En el frente local, factores como el comportamiento del petróleo -cuyo impacto es mixto sobre la economía- y la incertidumbre política seguirán marcando la trayectoria de la tasa de cambio. Aunque un crudo alto mejora los ingresos externos del país, también contribuye a condiciones financieras más restrictivas a nivel global.

“Para el segundo trimestre de 2026 anticipamos un entorno cambiario caracterizado por un régimen de mayor volatilidad, en el que el peso colombiano continuará reaccionando de forma sensible tanto a los drivers globales del dólar como a los factores políticos domésticos”, explicó Laura Fajardo, analista de divisas e investigaciones económicas de Acciones y Valores.
Las proyecciones de las principales comisionistas de bolsa y entidades financieras muestran un panorama mixto para el dólar en Colombia durante el segundo trimestre, con estimaciones que reflejan un amplio rango de posibles movimientos.

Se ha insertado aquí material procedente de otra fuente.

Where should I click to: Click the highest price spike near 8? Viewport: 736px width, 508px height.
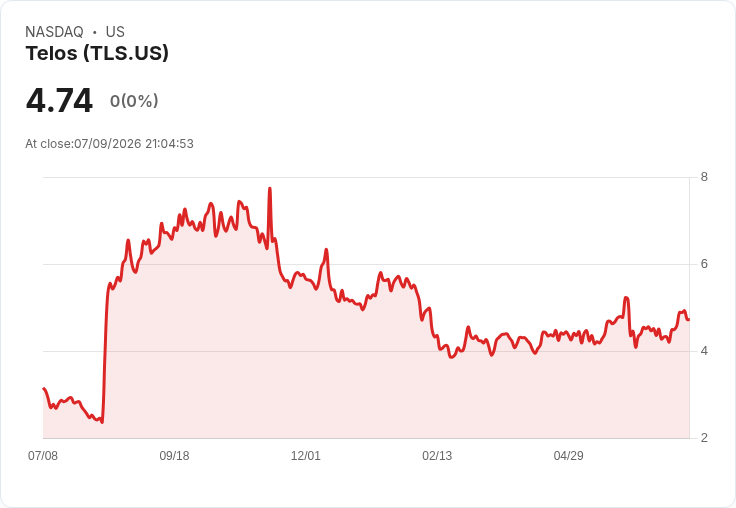[270, 189]
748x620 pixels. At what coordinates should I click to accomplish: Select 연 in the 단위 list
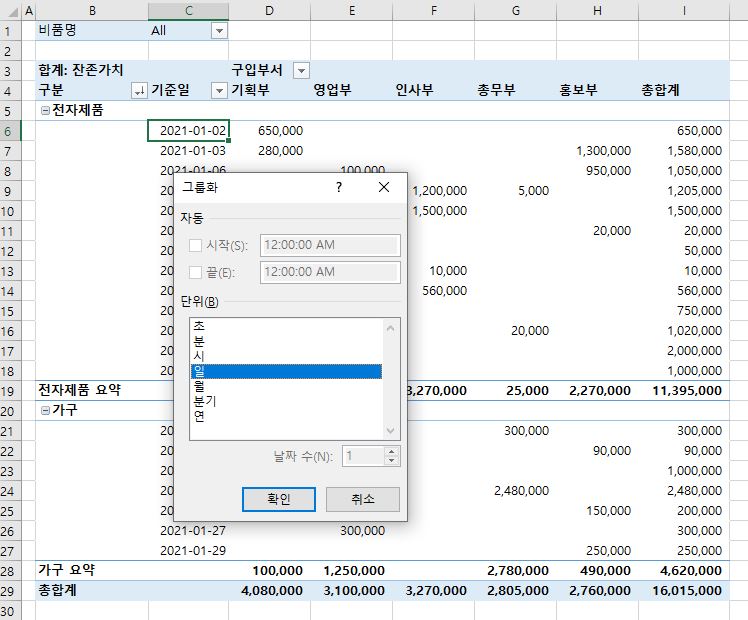click(x=199, y=416)
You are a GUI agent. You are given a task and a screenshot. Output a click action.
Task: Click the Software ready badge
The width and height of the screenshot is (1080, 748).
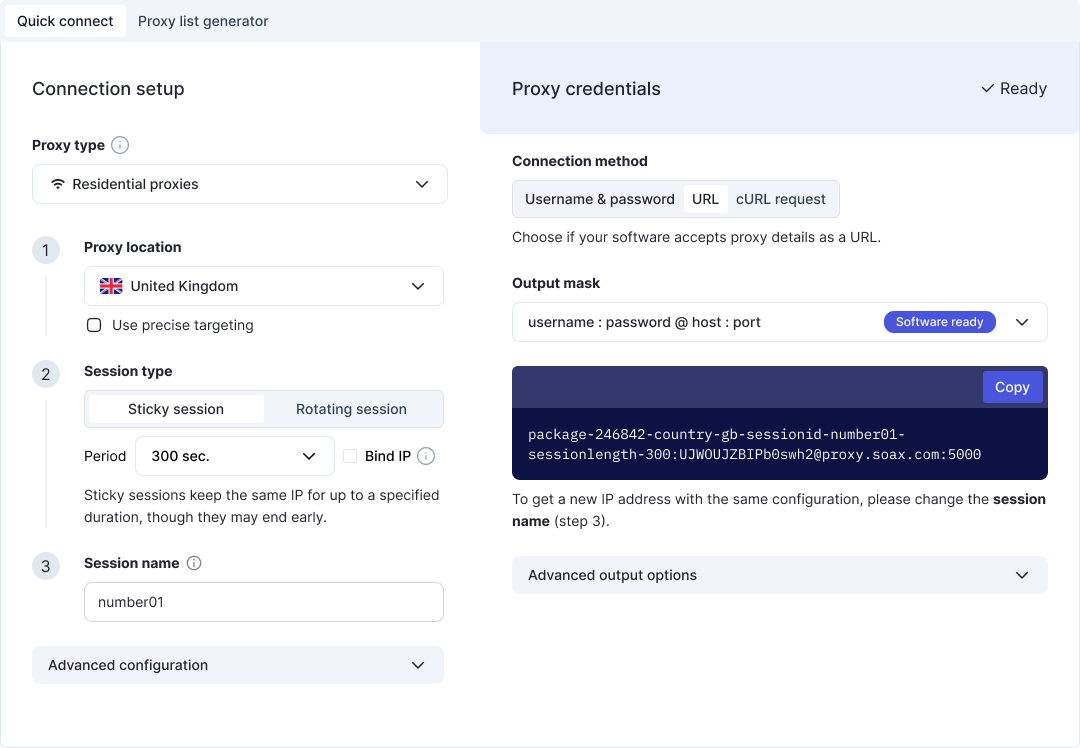(939, 322)
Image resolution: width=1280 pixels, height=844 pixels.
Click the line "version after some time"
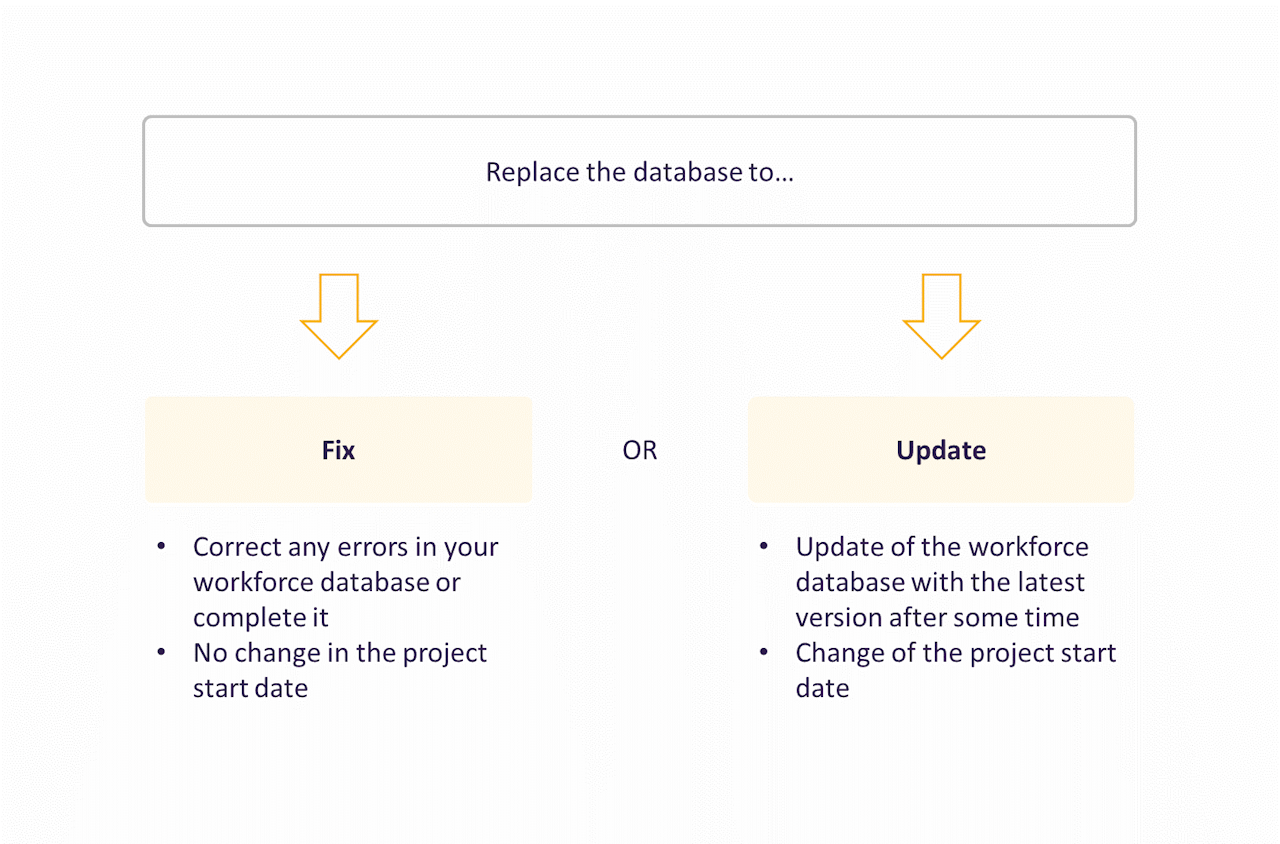tap(937, 617)
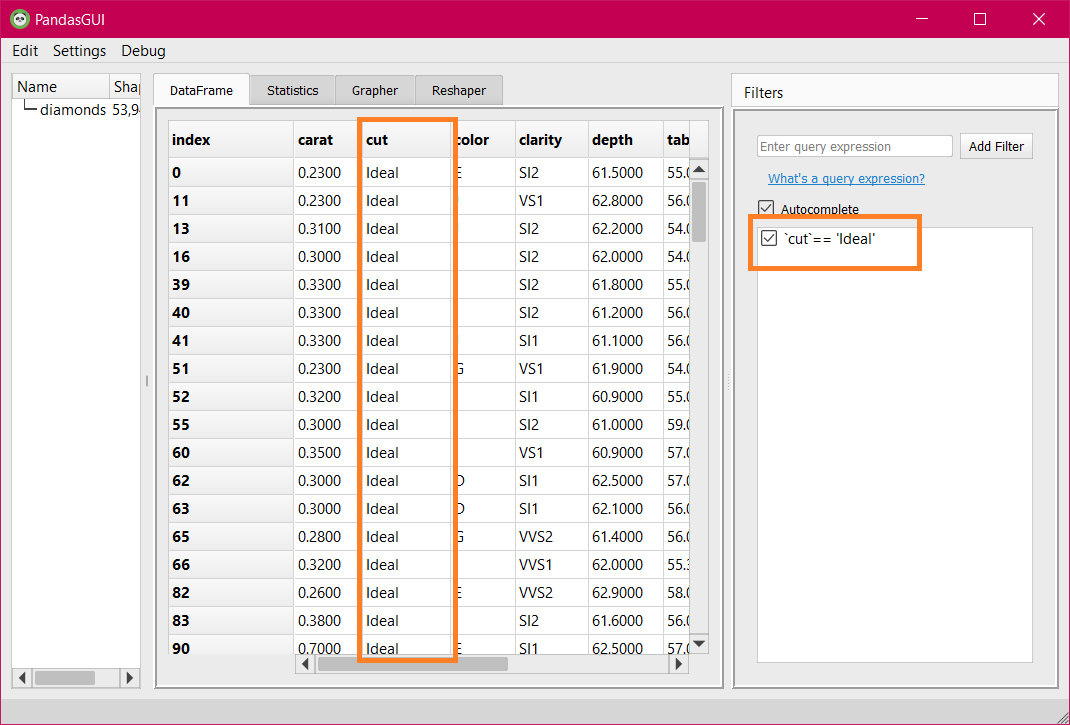Select the diamonds dataframe in tree

pos(72,110)
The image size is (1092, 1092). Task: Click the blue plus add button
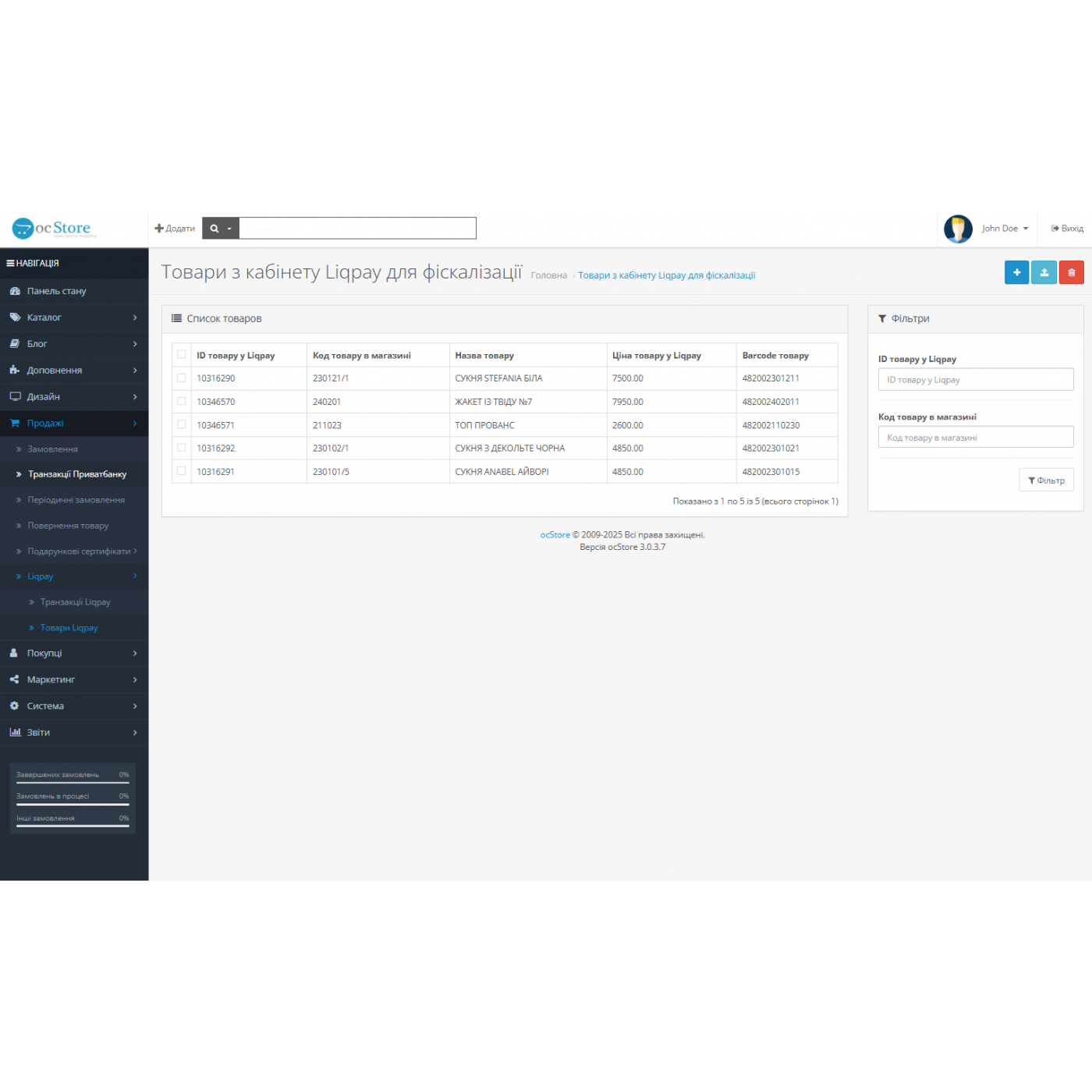click(x=1016, y=272)
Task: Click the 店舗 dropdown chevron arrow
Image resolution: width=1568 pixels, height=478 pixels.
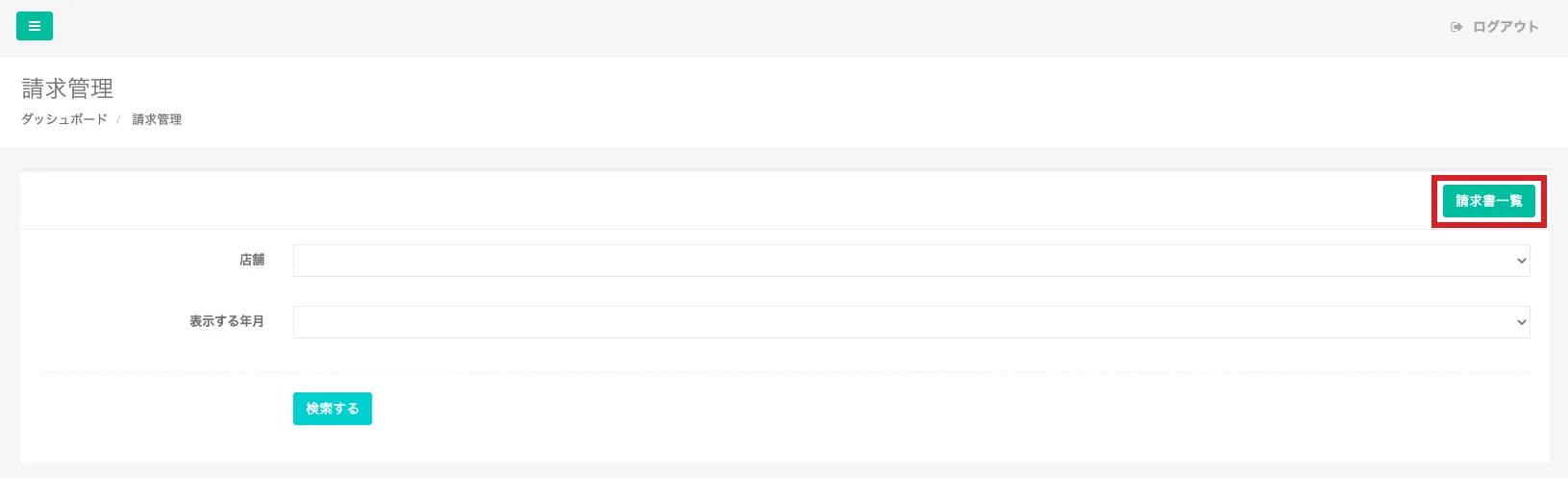Action: [x=1521, y=261]
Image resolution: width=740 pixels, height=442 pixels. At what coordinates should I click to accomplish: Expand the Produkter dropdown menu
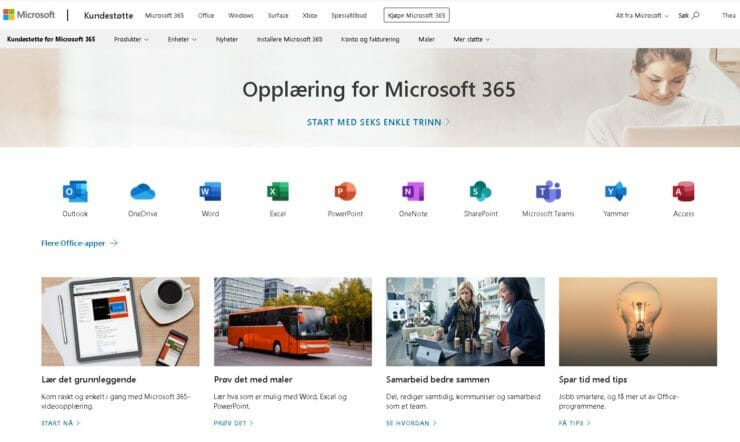pos(131,39)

Mientras firmas como Davivienda Corredores y Bancolombia ubican la tasa de cambio en niveles puntuales cercanos a $3.735 y $3.730, respectivamente, otras casas de análisis plantean escenarios más amplios, con rangos que oscilan entre $3.600 y $3.900, evidenciando la incertidumbre que rodea el comportamiento de la divisa.
En particular, entidades como Arena Alfa, Skandia y Gandini Análisis proyectan un dólar entre $3.600 y $3.800, mientras que Aval Asset Management y Acciones y Valores contemplan techos más elevados, de hasta $3.900. Por su parte, Tactical Trading presenta un rango más acotado entre $3.842 y $3.630, e Itaú estima un nivel cercano a $3.650.
En conjunto, estas previsiones reflejan un mercado dividido entre factores que presionan al alza la tasa de cambio y otros que podrían contener su avance en el corto plazo.
Por último, José Germán Cristancho, analista macroeconómico en Davienda Corredores, aseguró que la depreciación del peso colombiano estaría limitada por un entorno de tasas de interés altas, mayores flujos de remesas y un posible repunte en las exportaciones impulsado por el precio del petróleo. A esto se suma que una mejora en la prima de riesgo tras las elecciones podría fortalecer la moneda local.
De acuerdo con los escenarios planteados por Itaú, en un caso base -sin un fortalecimiento adicional del dólar y con condiciones externas estables- el peso colombiano podría mantenerse en un rango lateral, con un piso de $3.650. No obstante, persisten riesgos relevantes: un escalamiento del conflicto en Medio Oriente, junto con un deterioro en el entorno político e institucional local, podría llevar la tasa de cambio por encima de $3.800. En el frente electoral, dijeron que un resultado alineado con políticas de mercado favorecería la estabilidad cambiaria, mientras que un desenlace que eleve la percepción de riesgo podría impulsarlo a niveles de $4.000.